Recently switched to 2degrees UFB (from Bigpipe) and ordered a static IP. After the static IP was assigned about a week ago, I've encountered some weird routing issues affecting certain sites. Pretty much excluded every possible local cause I can think of.
- Affected sites fail to load (timeout)
- App updates/downloads from Google Play store on multiple Android devices fail (timeout)
- In the packet captures of the above, no response is seen from the affected IP (just SYNs from the client until timeout)
- Some affected sites have been unavailable intermittently
- trademe.co.nz (intermittent, working at time of writing) ---> 126.96.36.199
- radionz.co.nz (intermittent, working at time of writing) ---> 188.8.131.52
- wn016-fm2.clnz.net (nz.archive.ubuntu.com, ftp.nz.debian.org) ---> 184.108.40.206 NOTE: only consistently broken IP
- Unknown Google IP(s) -- haven't been able to pin down exact IP
- Unknown 2D IP: 220.127.116.11
- 2Degrees UFB connection (900/400 PPPoE)

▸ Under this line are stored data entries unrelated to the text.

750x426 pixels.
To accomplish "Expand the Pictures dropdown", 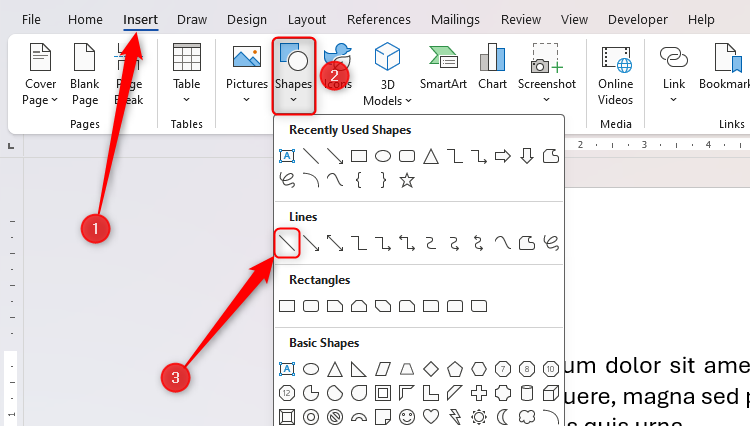I will pos(246,73).
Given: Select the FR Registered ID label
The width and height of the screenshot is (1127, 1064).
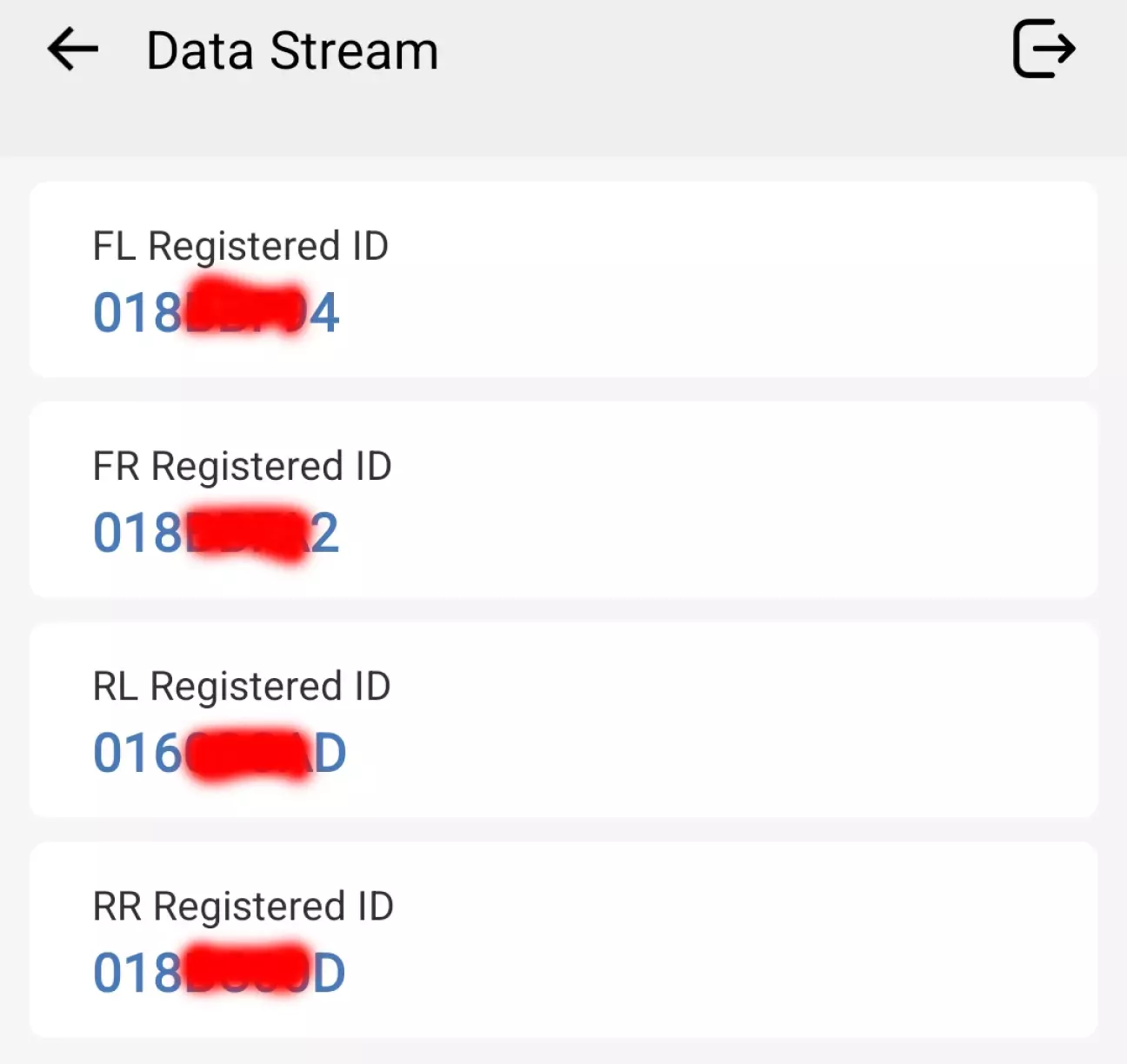Looking at the screenshot, I should tap(242, 466).
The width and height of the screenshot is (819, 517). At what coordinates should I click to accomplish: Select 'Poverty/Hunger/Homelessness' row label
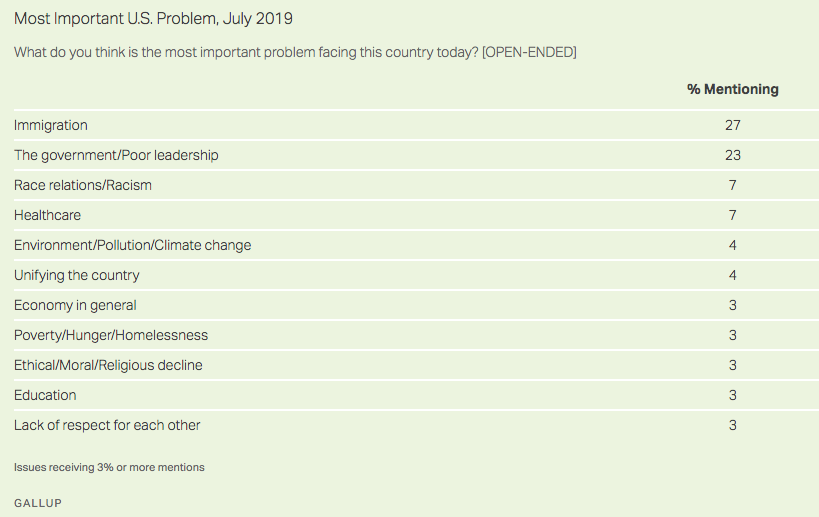pyautogui.click(x=111, y=335)
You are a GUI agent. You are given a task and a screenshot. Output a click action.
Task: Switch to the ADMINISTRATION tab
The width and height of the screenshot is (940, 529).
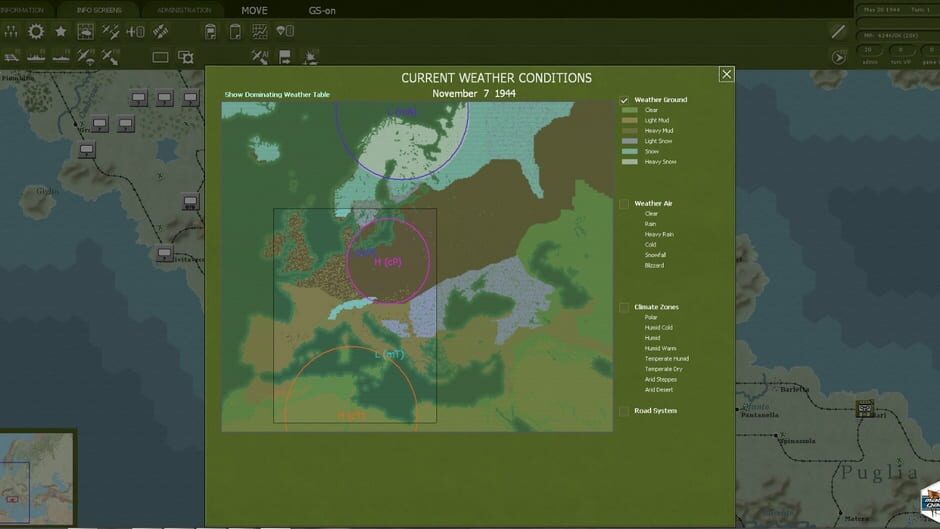pos(183,10)
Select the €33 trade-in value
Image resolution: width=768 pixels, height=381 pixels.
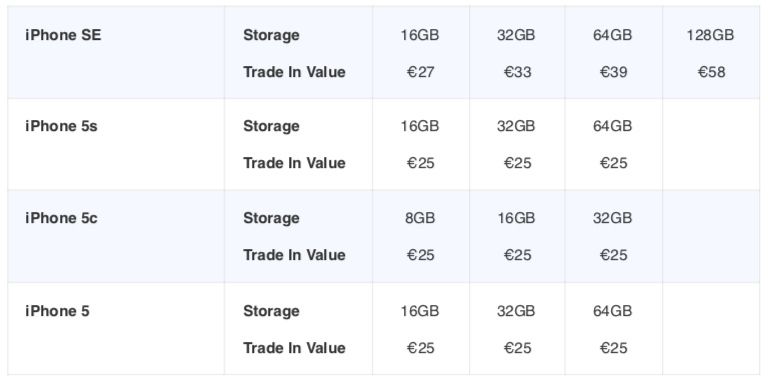point(517,72)

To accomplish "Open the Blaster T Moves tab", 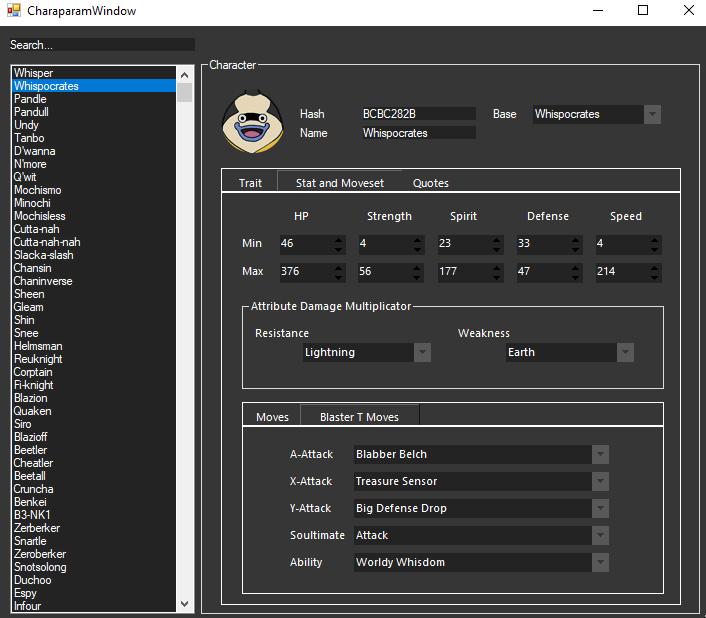I will tap(359, 417).
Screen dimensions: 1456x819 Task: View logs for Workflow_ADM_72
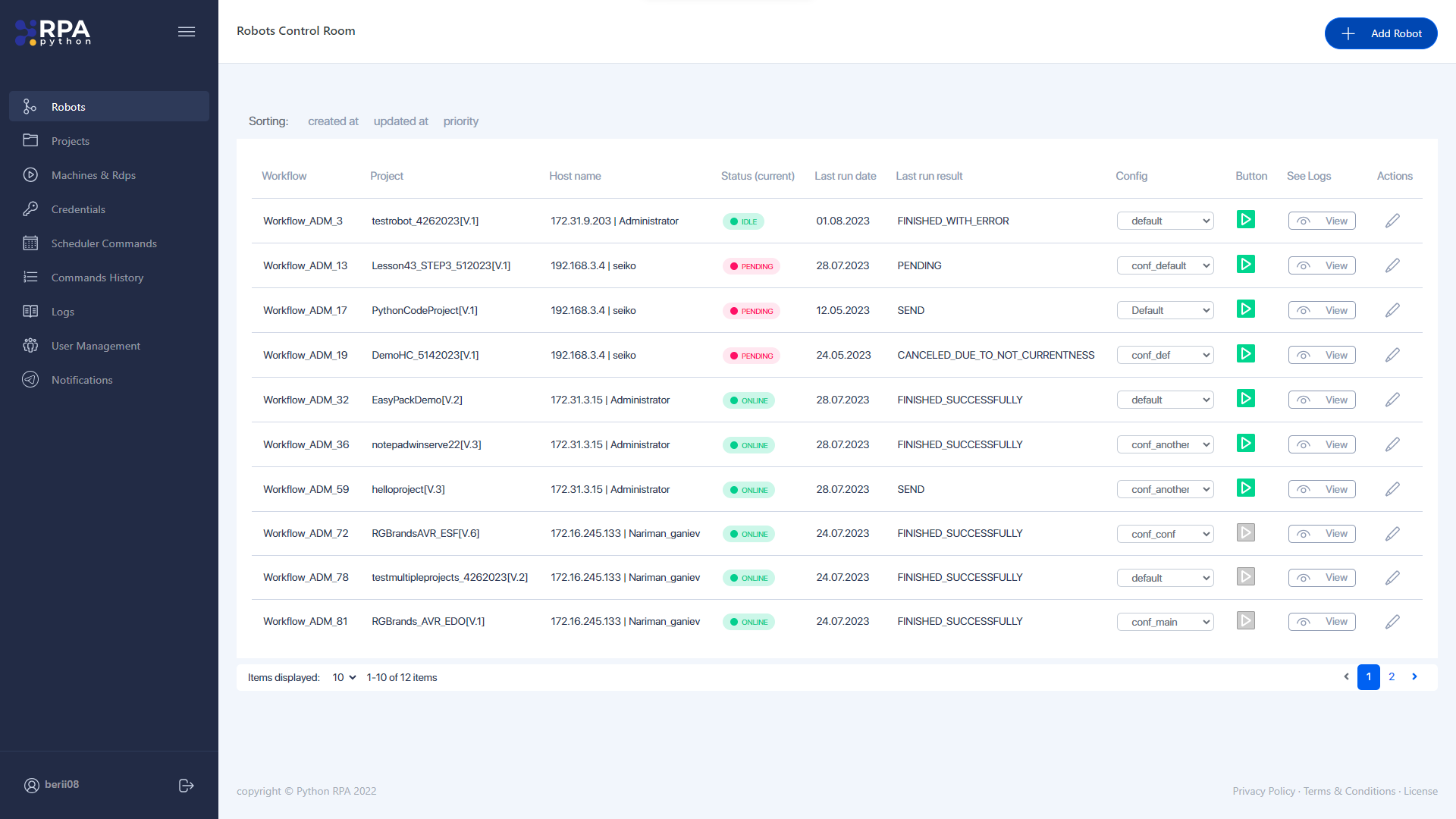point(1322,533)
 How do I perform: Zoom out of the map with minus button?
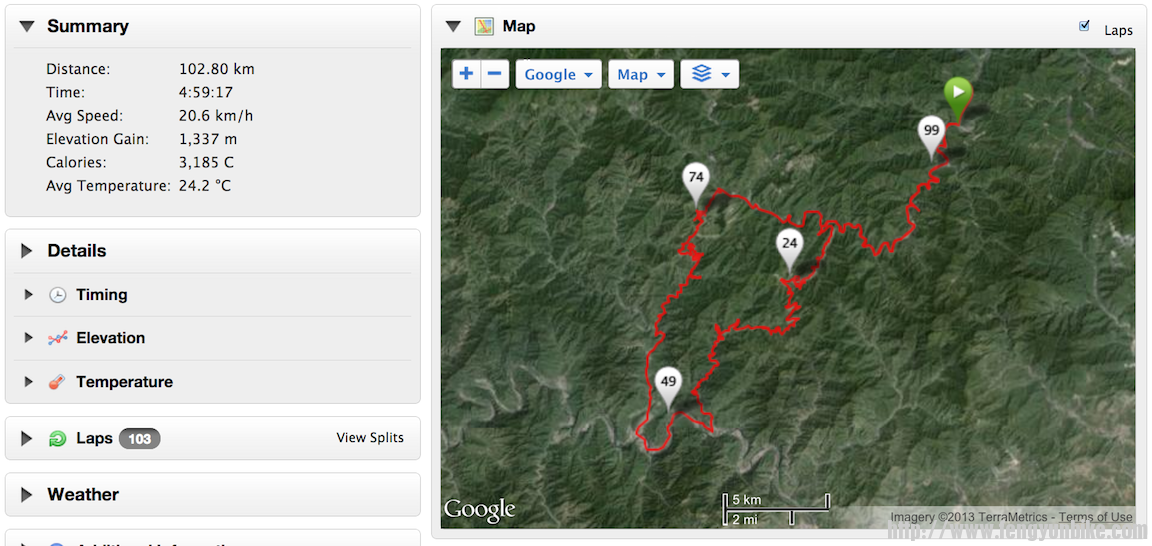[494, 74]
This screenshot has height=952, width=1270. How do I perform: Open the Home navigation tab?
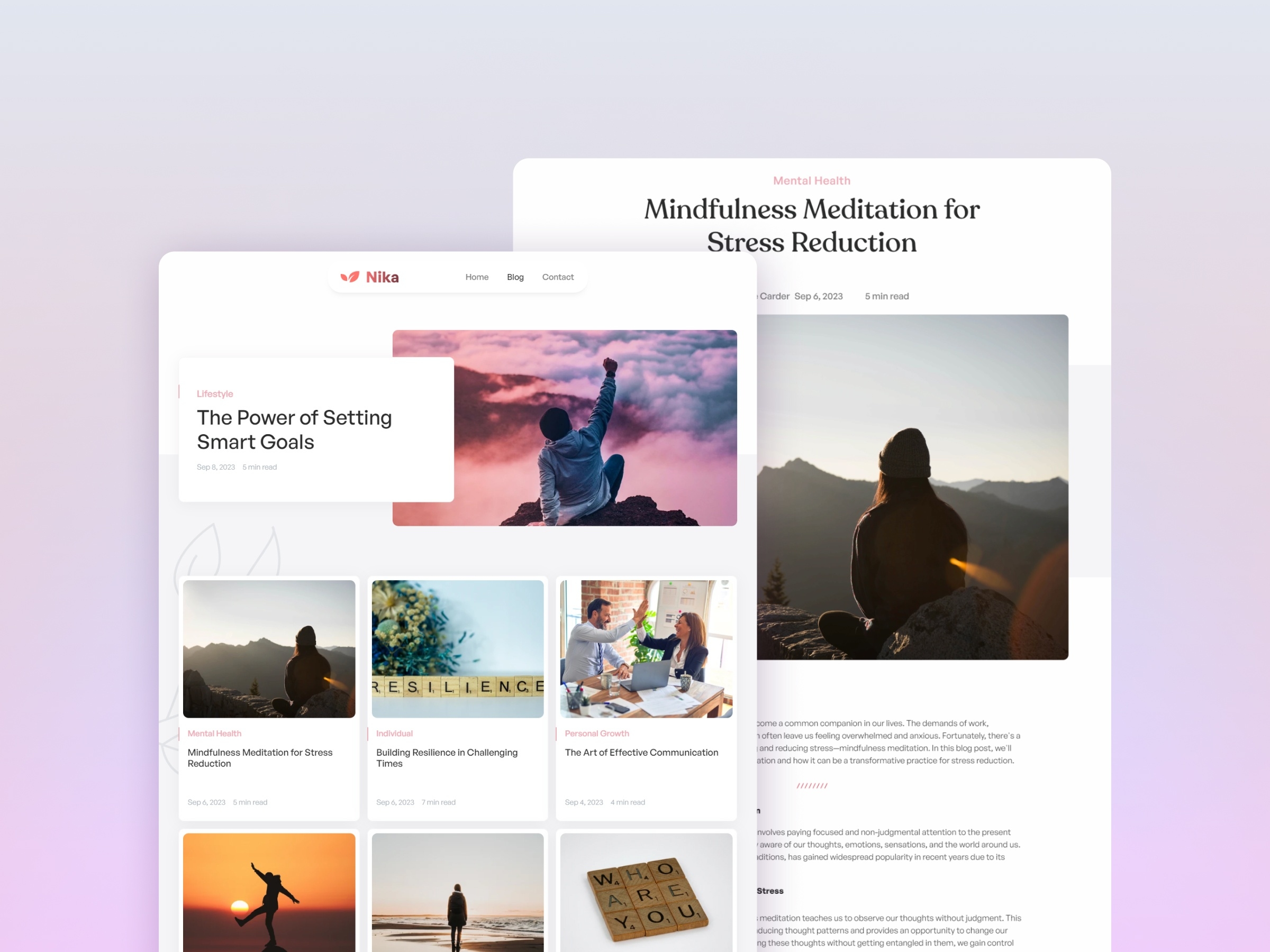coord(477,276)
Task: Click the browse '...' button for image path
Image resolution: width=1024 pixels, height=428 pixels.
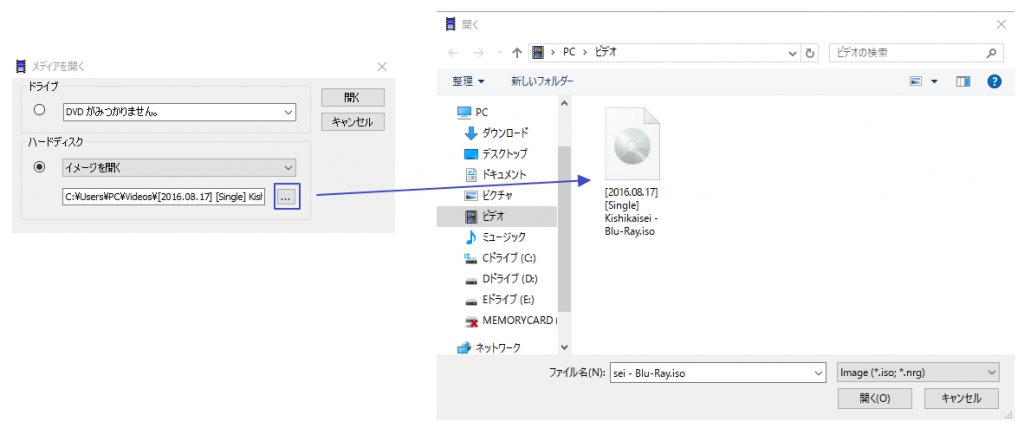Action: [286, 198]
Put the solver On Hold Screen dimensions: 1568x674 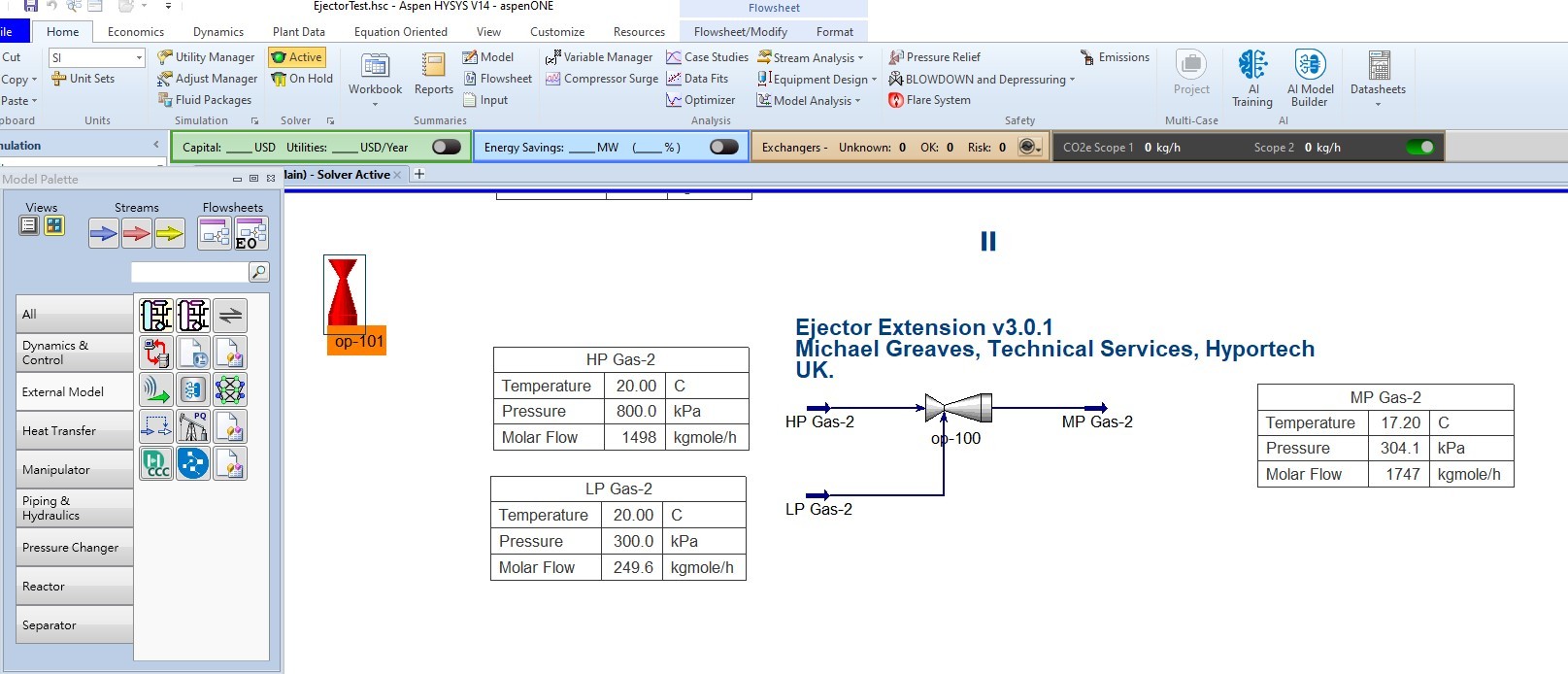click(302, 79)
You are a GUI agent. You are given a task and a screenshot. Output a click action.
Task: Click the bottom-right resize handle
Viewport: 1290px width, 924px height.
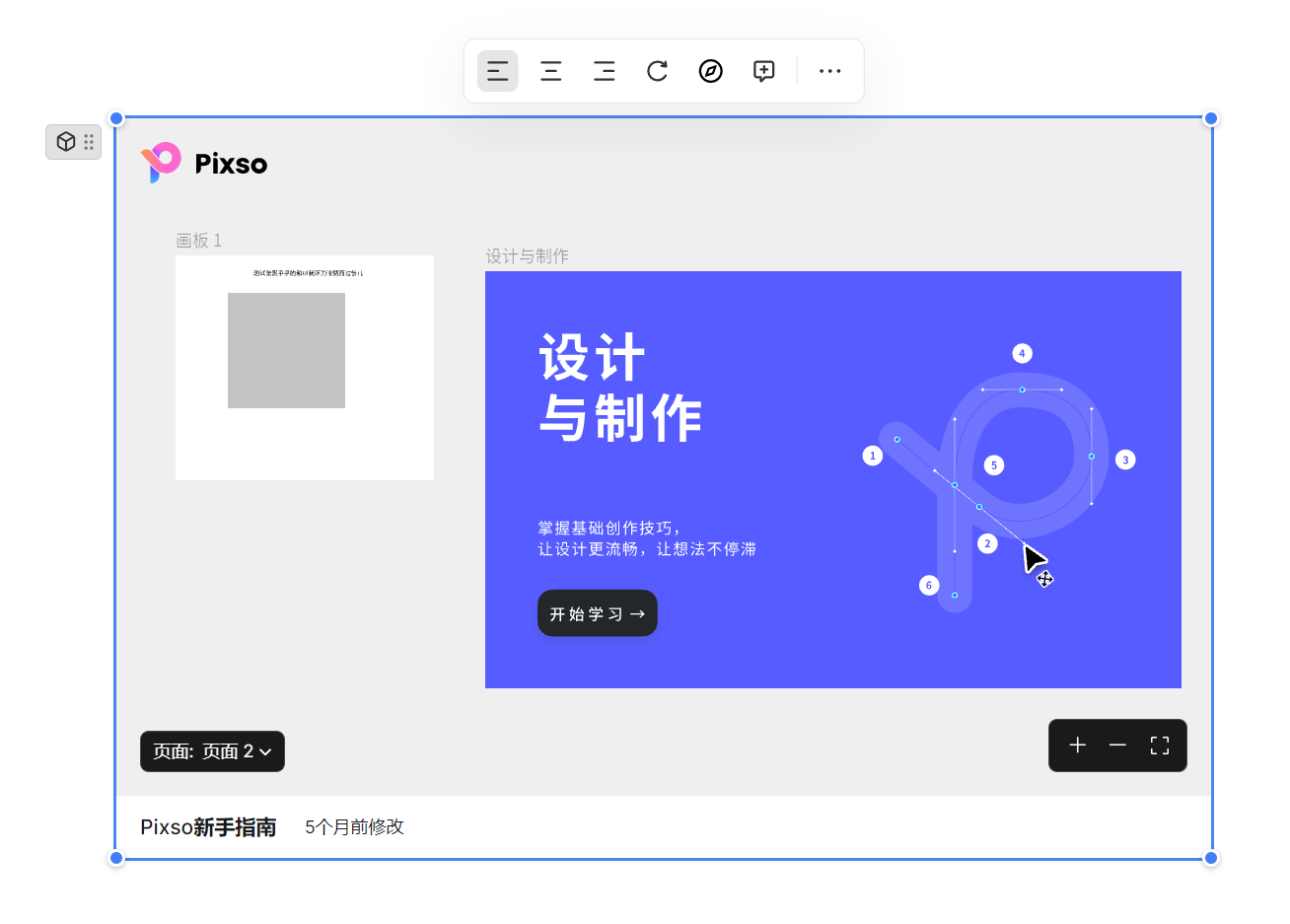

- pfSense FW (minimal FW rules, no other modules)
- Juniper/HP Gigabit switches to devices, UniFi AP for Wifi
- DNS? Resolution working fine, correct records, match external tests, can reproduce issue using IPs directly.
- Firewall? Nothing being blocked, adding allow rules had no effect. Packets leave WAN interface without issue, no reply traffic received.
- Local network/hardware/software? Multiple devices/OS/hardware/connection combos affected. Resetting FW to defaults had no effect
- Issue with remote server? No issues with any of the above when testing from external locations (work, 2D LTE, AU VPS etc.)
- MTU? Problems persist regardless of link MTU of PPPoE connection (1492/1500/1508 makes no difference)
- General issue? Haven't noticed any issues with sites other than the above. No speed issues, etc.
Why I think its a routing/ISP issue, not local:
- All of the affected sites have worked fine from anywhere outside my home UFB connection (even my 2D LTE connection)
- Issue seemed to have started after switching to a static IP (which happens to be a 202.124.x.x address)
- Total absence of any errors/return traffic from affected IPs suggests routing blackhole or FW block.
Has anyone else had similar issues in the last week or so?
Please let me know if you have any ideas!